Pero para consumar al hombre huevo era necesario que su principal alimento deviniera objeto de agresión, movilización aviesa y estigma. El escarnio no se consuma si no se degrada lo que nos resulta preciado. Ello llegaría en 1980, momento en que miles de cubanos que deseaban emigrar fueron agredidos con huevos en medio de una cacería de la que aún hoy no se reponen siquiera muchos de sus espectadores. Cuando en 1988 Juan Carlos Tabío dirigió la película Plaff —onomatopeya de la cáscara del huevo al romperse— el hombre huevo estaba perfilado y el cineasta lo incrustó en nuestra historia del arte.
No terminó allí la distopía castrista, la URSS dejó de existir y en el hambre que sobrevino hasta el huevo resultó preciado. Una escena cotidiana en los días que corren es aproximarse a la casa con dos cartones de huevos y que alguien pregunte dónde los están vendiendo. Las respuestas más naturales son las disuasorias «había en tal lugar pero ya se acabaron», «en tal lugar lejos de aquí» o «me los vendieron en mi trabajo».
Para superar su condición el hombre huevo no deja de aventurase en la búsqueda de sitios adonde irse a residir, ni de contratar su fuerza de trabajo en tierras extrañas, aceptando muchas veces la administración del Estado que lo llevó a tal condición.

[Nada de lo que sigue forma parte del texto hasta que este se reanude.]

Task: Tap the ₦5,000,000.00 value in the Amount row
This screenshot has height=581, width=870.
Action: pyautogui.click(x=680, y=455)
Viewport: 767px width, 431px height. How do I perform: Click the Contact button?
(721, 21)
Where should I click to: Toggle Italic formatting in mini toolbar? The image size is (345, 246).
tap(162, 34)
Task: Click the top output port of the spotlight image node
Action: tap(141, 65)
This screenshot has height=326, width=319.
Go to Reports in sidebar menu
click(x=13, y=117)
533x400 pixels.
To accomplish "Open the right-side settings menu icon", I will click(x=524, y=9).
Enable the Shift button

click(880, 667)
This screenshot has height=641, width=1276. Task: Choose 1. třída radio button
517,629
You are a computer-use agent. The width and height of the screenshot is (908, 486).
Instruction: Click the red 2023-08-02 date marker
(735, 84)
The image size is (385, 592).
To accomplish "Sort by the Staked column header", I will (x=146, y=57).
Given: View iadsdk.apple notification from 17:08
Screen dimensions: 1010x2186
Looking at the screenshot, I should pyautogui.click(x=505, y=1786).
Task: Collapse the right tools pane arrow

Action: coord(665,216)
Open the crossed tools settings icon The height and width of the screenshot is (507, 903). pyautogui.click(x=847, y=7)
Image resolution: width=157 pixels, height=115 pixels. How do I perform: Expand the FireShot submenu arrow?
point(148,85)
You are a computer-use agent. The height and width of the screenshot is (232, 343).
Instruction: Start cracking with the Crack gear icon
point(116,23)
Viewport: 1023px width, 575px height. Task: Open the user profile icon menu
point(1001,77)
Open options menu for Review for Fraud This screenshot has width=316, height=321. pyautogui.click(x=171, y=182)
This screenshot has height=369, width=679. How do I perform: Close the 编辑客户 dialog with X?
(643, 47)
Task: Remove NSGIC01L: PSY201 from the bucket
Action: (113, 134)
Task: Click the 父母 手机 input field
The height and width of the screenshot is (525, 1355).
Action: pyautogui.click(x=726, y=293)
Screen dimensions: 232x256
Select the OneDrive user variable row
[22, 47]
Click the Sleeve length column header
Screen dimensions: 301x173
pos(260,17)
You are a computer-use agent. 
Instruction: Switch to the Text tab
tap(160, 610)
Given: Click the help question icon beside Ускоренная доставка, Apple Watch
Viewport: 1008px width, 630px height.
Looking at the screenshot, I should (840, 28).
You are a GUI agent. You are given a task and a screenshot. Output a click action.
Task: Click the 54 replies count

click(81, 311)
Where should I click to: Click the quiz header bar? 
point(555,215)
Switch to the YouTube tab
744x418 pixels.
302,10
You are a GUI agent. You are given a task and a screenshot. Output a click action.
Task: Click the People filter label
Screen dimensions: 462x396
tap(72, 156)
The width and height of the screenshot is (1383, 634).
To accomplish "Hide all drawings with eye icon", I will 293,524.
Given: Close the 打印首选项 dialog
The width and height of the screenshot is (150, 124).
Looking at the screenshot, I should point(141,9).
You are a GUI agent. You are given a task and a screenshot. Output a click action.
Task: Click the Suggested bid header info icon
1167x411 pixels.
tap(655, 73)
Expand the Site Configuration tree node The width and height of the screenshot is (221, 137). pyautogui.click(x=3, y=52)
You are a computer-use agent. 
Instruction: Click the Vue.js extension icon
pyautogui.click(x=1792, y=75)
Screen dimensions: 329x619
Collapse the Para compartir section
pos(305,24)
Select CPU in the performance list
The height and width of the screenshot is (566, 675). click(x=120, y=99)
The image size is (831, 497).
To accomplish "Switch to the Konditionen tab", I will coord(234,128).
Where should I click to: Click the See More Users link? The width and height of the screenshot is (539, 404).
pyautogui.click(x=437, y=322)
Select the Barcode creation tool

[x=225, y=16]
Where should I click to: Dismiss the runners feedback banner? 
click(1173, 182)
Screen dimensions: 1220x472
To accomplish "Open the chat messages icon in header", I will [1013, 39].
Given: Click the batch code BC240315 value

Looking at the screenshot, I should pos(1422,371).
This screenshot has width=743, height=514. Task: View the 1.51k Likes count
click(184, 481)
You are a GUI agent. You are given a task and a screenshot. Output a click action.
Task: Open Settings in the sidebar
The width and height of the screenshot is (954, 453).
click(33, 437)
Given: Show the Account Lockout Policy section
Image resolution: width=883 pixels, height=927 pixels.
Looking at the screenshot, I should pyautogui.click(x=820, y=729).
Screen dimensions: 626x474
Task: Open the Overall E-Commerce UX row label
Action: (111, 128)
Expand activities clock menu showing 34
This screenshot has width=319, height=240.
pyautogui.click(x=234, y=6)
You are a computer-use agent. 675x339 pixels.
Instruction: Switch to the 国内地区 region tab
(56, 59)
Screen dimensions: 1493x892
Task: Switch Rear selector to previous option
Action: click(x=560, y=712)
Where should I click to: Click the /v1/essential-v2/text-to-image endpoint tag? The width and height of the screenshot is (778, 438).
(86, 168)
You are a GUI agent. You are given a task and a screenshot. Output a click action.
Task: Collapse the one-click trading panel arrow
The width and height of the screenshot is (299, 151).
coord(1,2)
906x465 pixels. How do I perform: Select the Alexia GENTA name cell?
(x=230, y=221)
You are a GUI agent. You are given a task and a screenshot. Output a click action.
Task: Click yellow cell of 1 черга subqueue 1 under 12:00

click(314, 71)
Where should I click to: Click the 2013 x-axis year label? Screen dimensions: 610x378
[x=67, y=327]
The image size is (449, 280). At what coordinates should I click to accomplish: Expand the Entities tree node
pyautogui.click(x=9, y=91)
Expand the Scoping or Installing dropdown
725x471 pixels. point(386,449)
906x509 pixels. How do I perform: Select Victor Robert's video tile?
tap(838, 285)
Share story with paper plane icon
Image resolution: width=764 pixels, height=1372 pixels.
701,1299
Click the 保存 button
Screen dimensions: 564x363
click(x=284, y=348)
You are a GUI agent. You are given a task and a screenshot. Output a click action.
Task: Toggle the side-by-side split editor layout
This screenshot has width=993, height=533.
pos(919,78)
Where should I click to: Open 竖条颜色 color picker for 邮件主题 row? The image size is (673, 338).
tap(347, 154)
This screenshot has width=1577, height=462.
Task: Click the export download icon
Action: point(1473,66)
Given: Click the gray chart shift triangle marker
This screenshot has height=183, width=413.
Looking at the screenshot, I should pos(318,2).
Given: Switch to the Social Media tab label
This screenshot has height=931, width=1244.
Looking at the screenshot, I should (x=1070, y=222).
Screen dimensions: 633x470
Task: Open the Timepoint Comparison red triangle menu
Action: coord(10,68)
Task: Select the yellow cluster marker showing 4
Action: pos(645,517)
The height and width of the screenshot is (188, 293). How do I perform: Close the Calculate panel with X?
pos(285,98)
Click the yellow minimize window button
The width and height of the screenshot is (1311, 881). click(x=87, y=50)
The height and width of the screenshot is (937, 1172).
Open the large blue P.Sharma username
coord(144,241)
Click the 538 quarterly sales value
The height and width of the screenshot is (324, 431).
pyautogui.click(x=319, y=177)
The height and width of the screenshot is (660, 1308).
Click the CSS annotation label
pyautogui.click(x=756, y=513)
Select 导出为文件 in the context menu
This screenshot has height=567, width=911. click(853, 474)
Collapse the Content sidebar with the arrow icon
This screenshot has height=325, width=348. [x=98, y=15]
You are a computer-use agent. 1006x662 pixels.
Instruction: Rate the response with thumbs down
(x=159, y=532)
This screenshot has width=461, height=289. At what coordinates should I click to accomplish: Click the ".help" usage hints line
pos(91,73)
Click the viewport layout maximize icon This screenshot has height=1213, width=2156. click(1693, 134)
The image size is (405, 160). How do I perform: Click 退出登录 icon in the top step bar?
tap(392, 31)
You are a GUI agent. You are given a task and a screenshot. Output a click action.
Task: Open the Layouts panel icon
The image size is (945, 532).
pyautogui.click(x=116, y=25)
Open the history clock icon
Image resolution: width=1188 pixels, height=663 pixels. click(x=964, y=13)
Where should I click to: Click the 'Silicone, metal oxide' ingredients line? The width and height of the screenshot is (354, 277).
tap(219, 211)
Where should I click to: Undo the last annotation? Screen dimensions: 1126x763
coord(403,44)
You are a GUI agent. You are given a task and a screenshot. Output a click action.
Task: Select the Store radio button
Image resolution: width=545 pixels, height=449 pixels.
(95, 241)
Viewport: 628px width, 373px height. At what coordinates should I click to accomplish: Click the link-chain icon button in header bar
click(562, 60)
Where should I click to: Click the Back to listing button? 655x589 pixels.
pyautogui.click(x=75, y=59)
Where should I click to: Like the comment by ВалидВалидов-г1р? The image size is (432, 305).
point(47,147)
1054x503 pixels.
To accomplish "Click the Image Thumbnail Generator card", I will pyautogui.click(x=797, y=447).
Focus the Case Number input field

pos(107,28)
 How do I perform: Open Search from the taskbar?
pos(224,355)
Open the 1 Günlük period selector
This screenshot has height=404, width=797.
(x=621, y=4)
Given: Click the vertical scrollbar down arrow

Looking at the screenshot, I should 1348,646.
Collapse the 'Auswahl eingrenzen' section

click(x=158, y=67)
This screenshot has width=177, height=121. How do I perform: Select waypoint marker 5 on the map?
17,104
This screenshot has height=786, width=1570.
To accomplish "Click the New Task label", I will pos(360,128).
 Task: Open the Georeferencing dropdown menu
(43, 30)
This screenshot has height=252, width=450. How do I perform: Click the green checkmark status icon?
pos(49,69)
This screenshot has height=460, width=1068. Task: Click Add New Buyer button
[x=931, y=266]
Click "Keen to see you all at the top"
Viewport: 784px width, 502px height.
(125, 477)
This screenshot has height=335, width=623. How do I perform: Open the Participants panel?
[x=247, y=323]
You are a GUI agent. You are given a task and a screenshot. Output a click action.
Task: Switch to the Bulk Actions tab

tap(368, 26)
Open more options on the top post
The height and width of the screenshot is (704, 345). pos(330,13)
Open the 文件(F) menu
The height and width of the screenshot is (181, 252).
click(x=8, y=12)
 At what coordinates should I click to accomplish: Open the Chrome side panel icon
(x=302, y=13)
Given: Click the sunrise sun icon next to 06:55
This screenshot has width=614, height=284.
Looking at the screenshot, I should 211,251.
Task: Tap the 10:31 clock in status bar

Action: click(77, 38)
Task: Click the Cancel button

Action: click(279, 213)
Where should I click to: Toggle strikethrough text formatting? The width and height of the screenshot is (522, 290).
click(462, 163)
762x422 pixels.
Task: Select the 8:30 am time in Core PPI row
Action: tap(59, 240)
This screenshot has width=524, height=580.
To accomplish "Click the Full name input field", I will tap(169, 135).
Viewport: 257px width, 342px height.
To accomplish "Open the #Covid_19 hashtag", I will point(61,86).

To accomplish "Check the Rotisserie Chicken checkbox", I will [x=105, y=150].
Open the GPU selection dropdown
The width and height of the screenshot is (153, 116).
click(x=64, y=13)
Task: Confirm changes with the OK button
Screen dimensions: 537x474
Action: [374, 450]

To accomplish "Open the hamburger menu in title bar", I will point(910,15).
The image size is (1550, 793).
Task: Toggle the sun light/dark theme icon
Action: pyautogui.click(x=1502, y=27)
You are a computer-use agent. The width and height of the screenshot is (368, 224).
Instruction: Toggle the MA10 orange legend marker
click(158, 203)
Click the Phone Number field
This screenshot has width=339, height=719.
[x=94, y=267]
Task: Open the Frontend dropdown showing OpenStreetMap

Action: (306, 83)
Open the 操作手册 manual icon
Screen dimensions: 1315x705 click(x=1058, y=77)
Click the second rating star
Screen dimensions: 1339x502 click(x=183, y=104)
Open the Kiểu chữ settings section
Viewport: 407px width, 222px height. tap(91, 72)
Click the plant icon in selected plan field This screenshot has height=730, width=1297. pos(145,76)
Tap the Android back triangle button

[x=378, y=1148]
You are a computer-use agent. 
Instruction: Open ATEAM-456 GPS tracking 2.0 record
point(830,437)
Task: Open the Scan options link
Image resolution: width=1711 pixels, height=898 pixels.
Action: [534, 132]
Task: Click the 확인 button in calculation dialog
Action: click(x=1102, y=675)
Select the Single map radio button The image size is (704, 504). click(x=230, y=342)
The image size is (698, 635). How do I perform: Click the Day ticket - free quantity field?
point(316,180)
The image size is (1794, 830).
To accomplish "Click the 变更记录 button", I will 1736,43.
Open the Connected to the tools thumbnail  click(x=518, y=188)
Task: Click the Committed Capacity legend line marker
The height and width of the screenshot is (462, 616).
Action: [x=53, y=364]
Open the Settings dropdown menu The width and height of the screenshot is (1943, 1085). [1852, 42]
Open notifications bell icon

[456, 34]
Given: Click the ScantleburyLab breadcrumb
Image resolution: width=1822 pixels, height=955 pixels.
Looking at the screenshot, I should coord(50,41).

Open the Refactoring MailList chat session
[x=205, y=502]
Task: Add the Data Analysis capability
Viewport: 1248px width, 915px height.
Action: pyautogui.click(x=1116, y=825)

Es la realidad de nuestros médicos, que son separados de sus familias como antaño los negros africanos y llevados a cualquier parte por un puñado de dólares, que igual malbaratarán al regresar pagando miles por vehículos usados y bienes a sobreprecio.
Hoy, en el Cementerio de Santa Ifigenia, las cenizas de Fidel Castro se encuentran empotradas en un monolito de forma ovoide a la altura del espacio que correspondería al corazón de estar viva la piedra. Es justo, el hombre huevo es la única creación de la que Fidel Castro se podría enorgullecer, y la roca funge como su representación alegórica.